--- START ---

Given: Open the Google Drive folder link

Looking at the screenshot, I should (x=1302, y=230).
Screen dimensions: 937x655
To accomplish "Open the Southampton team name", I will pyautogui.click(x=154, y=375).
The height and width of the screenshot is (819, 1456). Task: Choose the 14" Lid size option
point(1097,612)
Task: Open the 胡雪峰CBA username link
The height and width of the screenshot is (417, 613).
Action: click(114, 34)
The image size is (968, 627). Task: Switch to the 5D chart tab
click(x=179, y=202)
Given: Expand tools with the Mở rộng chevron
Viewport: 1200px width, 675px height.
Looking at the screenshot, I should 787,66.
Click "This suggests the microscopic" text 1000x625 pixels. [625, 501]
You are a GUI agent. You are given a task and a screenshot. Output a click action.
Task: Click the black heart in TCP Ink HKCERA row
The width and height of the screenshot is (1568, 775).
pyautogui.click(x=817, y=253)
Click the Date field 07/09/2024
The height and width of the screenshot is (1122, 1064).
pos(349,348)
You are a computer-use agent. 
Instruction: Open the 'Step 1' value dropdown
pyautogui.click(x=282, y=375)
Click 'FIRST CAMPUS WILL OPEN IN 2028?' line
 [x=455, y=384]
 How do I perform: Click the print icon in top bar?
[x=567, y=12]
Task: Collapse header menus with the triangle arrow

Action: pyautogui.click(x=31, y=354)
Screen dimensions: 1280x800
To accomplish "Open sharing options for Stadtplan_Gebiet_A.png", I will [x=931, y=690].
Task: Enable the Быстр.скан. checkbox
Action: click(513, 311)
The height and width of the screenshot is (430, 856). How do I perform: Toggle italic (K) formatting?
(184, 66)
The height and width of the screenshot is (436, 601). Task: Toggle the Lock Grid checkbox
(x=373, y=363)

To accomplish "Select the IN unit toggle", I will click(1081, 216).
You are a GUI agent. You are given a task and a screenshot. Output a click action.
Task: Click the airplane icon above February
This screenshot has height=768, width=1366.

--- END ---

# The problem
Every line of the material above that includes the string "This" is required.

# Your response
Click "This suggests the microscopic" text 1000x625 pixels. [625, 501]
This screenshot has height=768, width=1366.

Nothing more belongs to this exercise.